Improvement of NACA6309 Airfoil with Passive Air-Flow Control by using Trailing Edge Flap

TL;DR

This study enhances the NACA 6309 airfoil's aerodynamic performance for wind turbines by analyzing various trailing edge flap configurations using CFD simulations, identifying the optimal flap angle for improved lift-to-drag ratio.

Contribution

It introduces a novel modification of the NACA 6309 airfoil with multiple trailing edge flap configurations and evaluates their aerodynamic performance using CFD simulations.

Findings

The 1° up-flap configuration yields the best aerodynamic performance.

The 10° down-flap configuration results in the worst performance.

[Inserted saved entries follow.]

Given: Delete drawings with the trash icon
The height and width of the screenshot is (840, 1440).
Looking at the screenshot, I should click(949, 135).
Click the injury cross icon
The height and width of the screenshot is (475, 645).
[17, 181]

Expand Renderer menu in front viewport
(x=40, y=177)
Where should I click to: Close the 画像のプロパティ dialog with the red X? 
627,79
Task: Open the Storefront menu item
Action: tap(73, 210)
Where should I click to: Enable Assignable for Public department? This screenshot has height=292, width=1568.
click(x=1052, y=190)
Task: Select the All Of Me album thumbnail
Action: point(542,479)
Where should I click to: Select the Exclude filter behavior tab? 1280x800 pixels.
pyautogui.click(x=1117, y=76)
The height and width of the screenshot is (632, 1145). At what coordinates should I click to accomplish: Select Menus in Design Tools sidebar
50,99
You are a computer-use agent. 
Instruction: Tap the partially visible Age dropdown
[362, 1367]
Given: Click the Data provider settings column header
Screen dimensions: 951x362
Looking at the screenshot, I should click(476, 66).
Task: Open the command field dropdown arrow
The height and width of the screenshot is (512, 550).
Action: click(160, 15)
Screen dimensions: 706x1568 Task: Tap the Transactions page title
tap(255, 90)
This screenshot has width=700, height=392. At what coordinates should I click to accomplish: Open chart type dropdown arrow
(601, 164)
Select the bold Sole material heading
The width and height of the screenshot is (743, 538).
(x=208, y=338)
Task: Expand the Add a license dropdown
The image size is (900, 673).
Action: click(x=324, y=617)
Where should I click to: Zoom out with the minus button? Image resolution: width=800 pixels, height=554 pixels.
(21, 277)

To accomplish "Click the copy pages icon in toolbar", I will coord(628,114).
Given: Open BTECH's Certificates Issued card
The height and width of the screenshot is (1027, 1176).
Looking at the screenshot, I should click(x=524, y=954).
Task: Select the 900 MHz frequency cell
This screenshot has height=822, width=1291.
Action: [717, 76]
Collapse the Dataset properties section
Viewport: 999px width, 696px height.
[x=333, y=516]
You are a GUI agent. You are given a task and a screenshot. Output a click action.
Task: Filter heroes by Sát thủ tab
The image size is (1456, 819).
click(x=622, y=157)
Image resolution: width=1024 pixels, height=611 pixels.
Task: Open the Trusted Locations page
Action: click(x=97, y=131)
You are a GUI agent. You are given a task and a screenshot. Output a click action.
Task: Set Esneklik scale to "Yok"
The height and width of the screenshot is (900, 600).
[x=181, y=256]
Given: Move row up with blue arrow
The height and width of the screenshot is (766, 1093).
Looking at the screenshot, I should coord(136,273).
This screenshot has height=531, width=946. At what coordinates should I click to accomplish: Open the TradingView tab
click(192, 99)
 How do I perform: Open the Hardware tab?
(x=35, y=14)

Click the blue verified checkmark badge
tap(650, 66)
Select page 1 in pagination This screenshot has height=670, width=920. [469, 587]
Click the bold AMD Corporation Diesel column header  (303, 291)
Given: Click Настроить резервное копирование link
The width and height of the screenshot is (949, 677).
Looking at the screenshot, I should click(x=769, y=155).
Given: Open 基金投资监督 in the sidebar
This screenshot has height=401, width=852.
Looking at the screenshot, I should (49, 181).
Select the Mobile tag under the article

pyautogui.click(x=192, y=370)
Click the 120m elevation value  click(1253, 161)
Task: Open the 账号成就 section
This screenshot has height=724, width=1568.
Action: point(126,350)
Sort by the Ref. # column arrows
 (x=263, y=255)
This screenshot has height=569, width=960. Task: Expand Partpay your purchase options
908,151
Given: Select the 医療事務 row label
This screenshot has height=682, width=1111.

Pressure and velocity contours illustrate the aerodynamic effects of flap modifications.

Abstract

When fossil fuel supplies can no longer be replenished and hence fossil fuel power generation becomes outdated, wind energy will become a vital solution to the impending energy crisis. A horizontal-axis wind turbine is a widely used technology that is highly dependent on the design of high-performing airfoils. In this paper, we have studied the performance of the NACA6309 airfoil and designed it by modifying the airfoil with a trailing edge plain flap. Computational Fluid Dynamic (CFD) simulations are utilized for this purpose. We have designed sixteen configurations of NACA 6309 airfoil by using plain flaps at the trailing edge and studied their aerodynamic performance. After comparing the lift, drag, and lift-to-drag ratios, it is evident that the \(1^\circ\) up-flap configuration generates the best output. In addition, the \(10^\circ\) down flap provides the worst performance among all configurations. Finally, pressure contours and velocity contours around the airfoils are presented, which describe the overall characteristics.